The drone operation here is being led on the ground by Col. Katherine Powell (Mirren, back in her steely “Prime Suspect” mode) who has been tracking radicalized Englishwoman Susan Helen Danford (Lex King), long suspected of working with the terrorist group Al Shabaab. The trail leads to a modest home in Nairobi, Kenya where Danford is meeting with Al Shabaab operatives, two of whom, along with Danford, are on the “most wanted terrorist” list. Col. Powell’s mission is to capture them all alive.
The situation changes, however, when their undercover operative on the streets, Jama Farah (the wonderful Barkhad Abdi of “Captain Phillips”), sends a tiny drone resembling a flying beetle inside the house, where it captures the image of an Al Shabaab member fitting two young men (one British, one American) with suicide vests. “Well, this changes things,” observes Lt. Gen. Frank Benson (the always droll Alan Rickman), who has been monitoring the proceedings from Westminster along with several cabinet ministers.
Col. Powell then orders the mission be changed to one of “kill,” since, if the suicide bombers manage to leave the house alive, tens (or maybe hundreds) of people will be slaughtered. Benson agrees with her, but they need the legal OK from the cabinet members, who immediately revert to “cover your ass” mode and proceed to kick it upstairs to the U.K. Foreign Secretary (Iain Glen) who’s fighting a bout with food poisoning and the U.S. Secretary of State (who strangely resembles Jeb Bush) who’s playing ping-pong in China. Meanwhile, the bombs are being placed one-by-one into the terrorists’ suicide vests, and the clock is beginning to tick.
Once clearance is finally given to proceed, Col. Powell contacts drone pilot Steve Watts (Aaron Paul of “Breaking Bad”, who’s terrific here) to ready the armed drone above the house to fire. Things are set when the drone camera catches sight of a 9 year-old girl (whom we have come to know and care for) setting up her family’s bread stand which is right in front of the house that’s about to be blown to kingdom come. This, just as the last bombs are being placed in the terrorists’ suicide vests.
What to do?
The shift from dark comedy to nail-biting thriller is a tough one to pull off, but somehow Hood manages it, thanks to an excellent and nuanced script by Guy Hibbert, which ably threads the needle between these two very different genres. The Foreign Secretary conducting business on the toilet may go a bit far, but you haven’t lived until you see Rickman, in full military uniform, in a toy store torn whether to buy a doll for a loved one that talks when it’s “time for beddy-bye.”

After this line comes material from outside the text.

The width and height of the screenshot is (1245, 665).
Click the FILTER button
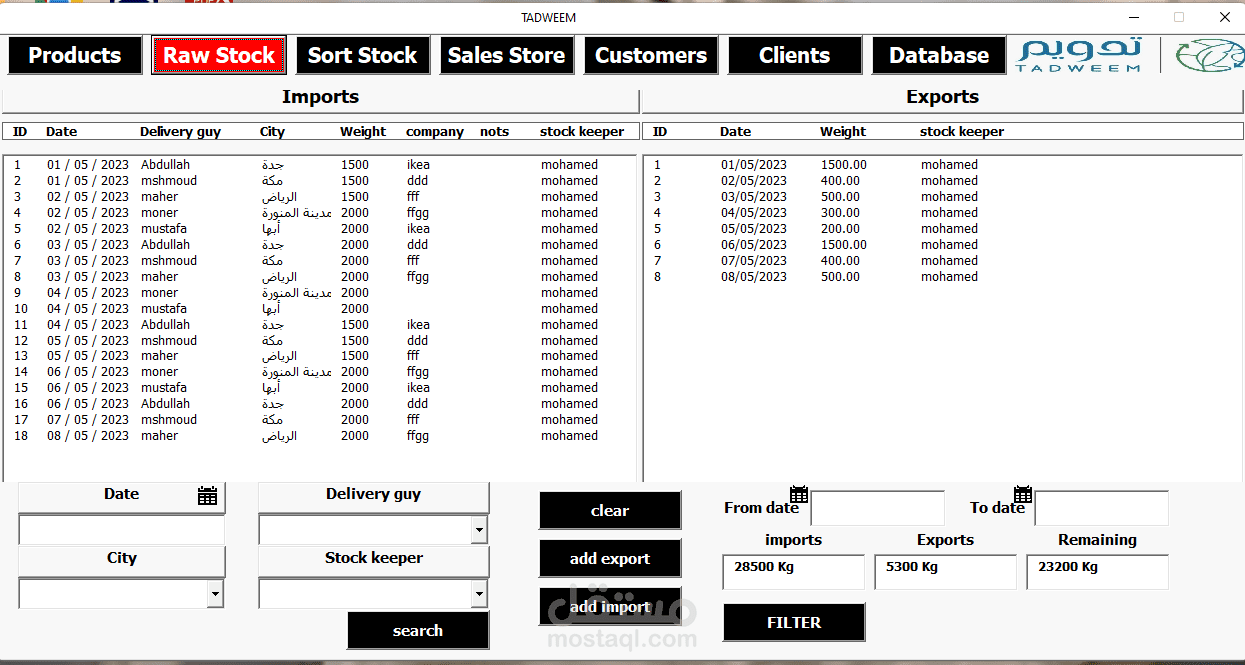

The ticking-clock suspense, though, works like a charm. Can this little girl sell her 10 loaves of bread before the suicide bombers leave to blow up some Westfield shopping mall? That suspense is excruciating at times.
The most intriguing part of the film, however, is the questions it raises about the morality of the situation. What’s more important — is the life of one little girl worth more than those potentially hundreds of lives that will be lost if you let the suicide bombers get away? And what about the propaganda value? If the bad guys blow up hundreds of people, the world will think it’s business as usual. If the good guys let one little girl get blown up, they will be soundly condemned worldwide.
While it’s admirable that Hood and Hibbert include the point-of-view of the victims here, I have to say that the use of the little girl at times feels like emotional manipulation. If they had pulled back just a little in that area, the charge generated by this storyline would feel much more earned.
Still, Hood and Hibbert are bravely raising moral questions regarding the use of drones that we should be grappling with now and will be definitely grappling with in the future.
“Eye in the Sky” is scheduled to open in U.S. theaters on March 11. The 2016 film year looks like it’s off to a great start.